> Problem requirements
Return the rows below exactly as they appear, starting with the line that contains "Expand the +2" and going on through the line that contains "will (x=70, y=484).".

++++++++

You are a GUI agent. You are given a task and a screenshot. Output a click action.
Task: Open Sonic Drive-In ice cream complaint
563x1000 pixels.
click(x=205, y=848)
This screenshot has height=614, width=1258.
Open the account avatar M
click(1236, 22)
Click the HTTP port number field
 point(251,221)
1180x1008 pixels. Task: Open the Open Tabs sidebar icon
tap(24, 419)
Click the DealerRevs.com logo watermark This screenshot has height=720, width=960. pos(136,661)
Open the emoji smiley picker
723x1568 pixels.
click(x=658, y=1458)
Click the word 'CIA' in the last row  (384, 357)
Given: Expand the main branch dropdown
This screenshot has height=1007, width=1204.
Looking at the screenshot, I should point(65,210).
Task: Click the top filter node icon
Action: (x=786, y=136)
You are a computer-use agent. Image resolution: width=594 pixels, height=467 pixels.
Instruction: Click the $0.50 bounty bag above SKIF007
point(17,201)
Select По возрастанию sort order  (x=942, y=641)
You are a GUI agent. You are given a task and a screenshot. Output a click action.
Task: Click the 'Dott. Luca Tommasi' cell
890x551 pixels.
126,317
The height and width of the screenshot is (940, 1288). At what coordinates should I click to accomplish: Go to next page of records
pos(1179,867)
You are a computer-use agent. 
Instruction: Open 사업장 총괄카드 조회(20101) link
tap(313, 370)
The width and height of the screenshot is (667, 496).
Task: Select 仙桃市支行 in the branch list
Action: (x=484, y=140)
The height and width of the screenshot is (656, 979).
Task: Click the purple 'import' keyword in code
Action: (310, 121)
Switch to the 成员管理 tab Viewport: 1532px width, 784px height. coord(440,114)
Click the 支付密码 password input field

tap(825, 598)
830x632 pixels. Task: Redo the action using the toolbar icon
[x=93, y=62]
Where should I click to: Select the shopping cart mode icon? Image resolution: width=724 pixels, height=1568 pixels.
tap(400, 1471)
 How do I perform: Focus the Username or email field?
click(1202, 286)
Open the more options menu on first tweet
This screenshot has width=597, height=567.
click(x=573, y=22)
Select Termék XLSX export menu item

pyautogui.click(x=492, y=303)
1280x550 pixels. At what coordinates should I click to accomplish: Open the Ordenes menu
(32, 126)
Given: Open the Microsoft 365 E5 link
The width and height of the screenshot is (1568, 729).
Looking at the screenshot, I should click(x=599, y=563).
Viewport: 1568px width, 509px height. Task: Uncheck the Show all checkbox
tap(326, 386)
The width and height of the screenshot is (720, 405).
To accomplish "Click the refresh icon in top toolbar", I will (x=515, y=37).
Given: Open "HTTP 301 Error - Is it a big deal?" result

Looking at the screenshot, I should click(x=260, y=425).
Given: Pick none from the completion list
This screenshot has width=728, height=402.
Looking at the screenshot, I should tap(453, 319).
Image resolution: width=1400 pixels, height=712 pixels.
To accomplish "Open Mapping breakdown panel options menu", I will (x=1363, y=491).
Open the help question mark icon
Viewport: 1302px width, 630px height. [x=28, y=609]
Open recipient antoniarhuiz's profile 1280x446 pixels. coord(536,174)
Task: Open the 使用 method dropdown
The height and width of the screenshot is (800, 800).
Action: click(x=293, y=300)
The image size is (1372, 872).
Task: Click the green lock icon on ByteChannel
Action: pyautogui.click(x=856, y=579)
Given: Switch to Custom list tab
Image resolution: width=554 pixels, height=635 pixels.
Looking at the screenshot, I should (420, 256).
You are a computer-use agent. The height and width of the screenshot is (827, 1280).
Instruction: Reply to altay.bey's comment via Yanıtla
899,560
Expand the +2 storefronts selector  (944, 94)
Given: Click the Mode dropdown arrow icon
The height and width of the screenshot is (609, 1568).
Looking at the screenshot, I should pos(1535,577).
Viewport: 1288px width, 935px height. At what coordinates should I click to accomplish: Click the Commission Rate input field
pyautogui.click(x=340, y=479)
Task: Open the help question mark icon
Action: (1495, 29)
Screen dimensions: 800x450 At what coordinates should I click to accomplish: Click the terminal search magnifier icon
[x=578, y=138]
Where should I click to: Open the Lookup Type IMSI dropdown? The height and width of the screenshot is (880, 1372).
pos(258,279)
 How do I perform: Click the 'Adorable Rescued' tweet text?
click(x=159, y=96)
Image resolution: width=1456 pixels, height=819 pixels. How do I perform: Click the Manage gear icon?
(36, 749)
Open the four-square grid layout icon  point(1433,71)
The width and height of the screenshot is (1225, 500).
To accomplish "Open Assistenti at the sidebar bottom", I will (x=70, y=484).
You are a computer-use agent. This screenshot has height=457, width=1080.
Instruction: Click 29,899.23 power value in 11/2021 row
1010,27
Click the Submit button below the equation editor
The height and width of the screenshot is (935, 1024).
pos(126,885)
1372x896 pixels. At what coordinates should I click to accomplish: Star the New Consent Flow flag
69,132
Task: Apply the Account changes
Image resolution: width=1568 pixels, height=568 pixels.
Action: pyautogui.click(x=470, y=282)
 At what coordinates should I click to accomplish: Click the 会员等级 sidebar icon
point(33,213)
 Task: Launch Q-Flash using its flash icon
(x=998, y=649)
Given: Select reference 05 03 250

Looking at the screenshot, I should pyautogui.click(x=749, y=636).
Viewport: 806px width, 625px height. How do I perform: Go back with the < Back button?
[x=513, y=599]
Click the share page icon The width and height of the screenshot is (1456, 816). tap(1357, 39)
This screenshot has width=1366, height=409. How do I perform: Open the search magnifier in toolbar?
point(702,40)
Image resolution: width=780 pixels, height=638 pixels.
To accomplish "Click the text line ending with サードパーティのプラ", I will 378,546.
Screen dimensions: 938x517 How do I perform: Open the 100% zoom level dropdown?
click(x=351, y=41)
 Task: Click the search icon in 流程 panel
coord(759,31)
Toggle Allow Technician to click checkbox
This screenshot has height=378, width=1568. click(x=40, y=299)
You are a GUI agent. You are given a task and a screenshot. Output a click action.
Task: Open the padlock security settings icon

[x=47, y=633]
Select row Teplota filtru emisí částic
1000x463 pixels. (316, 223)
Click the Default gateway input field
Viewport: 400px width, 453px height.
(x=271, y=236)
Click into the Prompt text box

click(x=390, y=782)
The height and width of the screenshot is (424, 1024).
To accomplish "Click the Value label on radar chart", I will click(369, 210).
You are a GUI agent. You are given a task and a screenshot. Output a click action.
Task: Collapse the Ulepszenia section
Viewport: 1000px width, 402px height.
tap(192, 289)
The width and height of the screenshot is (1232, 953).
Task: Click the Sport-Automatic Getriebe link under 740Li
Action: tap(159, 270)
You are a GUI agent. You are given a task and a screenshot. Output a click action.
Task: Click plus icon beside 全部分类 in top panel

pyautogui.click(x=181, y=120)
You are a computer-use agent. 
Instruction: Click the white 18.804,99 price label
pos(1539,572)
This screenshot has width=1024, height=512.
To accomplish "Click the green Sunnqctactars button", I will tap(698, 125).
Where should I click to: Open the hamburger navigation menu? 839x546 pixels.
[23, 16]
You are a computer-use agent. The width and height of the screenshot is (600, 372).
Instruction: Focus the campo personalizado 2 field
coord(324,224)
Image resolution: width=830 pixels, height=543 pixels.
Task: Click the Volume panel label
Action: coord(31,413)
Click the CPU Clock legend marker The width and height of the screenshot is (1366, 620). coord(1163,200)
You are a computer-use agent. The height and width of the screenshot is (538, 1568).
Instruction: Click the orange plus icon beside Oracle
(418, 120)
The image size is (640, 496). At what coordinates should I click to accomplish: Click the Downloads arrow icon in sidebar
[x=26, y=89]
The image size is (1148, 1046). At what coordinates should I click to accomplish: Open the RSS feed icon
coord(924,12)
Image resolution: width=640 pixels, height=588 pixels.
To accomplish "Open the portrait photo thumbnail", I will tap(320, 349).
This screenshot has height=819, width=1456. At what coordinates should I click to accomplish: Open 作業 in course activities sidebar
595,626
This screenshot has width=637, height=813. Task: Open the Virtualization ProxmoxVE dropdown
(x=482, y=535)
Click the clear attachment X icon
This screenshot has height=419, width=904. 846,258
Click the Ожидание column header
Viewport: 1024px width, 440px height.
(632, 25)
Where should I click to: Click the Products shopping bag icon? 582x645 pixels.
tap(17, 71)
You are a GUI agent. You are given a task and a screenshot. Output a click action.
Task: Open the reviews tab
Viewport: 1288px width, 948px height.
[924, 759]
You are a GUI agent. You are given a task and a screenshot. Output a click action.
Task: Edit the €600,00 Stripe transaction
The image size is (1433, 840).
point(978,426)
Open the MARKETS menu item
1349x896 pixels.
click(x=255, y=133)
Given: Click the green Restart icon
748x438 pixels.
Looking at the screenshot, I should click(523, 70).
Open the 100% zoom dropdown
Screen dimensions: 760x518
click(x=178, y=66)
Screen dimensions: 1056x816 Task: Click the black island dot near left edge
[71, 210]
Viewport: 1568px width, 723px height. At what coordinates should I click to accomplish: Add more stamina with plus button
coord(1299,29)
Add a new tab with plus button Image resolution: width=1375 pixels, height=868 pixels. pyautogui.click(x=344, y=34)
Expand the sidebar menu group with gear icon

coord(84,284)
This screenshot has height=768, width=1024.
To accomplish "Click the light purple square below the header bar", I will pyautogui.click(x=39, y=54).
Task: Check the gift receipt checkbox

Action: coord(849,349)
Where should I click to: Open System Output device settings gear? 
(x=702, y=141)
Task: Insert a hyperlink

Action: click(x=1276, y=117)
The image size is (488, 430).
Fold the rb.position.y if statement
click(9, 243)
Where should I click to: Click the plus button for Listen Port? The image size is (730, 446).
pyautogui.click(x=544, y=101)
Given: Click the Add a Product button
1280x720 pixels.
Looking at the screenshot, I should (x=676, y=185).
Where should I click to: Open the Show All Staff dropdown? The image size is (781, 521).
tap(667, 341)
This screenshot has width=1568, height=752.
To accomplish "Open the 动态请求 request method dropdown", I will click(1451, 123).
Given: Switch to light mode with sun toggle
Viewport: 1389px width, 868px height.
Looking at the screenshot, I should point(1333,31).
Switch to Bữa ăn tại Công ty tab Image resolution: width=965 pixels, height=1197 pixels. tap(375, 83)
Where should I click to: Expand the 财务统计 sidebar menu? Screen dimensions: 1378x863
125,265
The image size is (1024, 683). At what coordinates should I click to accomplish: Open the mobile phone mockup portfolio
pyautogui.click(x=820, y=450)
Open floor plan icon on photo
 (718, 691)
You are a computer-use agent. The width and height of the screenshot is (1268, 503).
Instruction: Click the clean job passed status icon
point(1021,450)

++++++++

> Solution to the exercise
Expand the +2 storefronts selector  (944, 94)
Given: Click the Mode dropdown arrow icon
The height and width of the screenshot is (609, 1568).
Looking at the screenshot, I should pos(1535,577).
Viewport: 1288px width, 935px height. At what coordinates should I click to accomplish: Click the Commission Rate input field
pyautogui.click(x=340, y=479)
Task: Open the help question mark icon
Action: (1495, 29)
Screen dimensions: 800x450 At what coordinates should I click to accomplish: Click the terminal search magnifier icon
[x=578, y=138]
Where should I click to: Open the Lookup Type IMSI dropdown? The height and width of the screenshot is (880, 1372).
pos(258,279)
 How do I perform: Click the 'Adorable Rescued' tweet text?
click(x=159, y=96)
Image resolution: width=1456 pixels, height=819 pixels. How do I perform: Click the Manage gear icon?
(36, 749)
Open the four-square grid layout icon  point(1433,71)
The width and height of the screenshot is (1225, 500).
To accomplish "Open Assistenti at the sidebar bottom", I will (x=70, y=484).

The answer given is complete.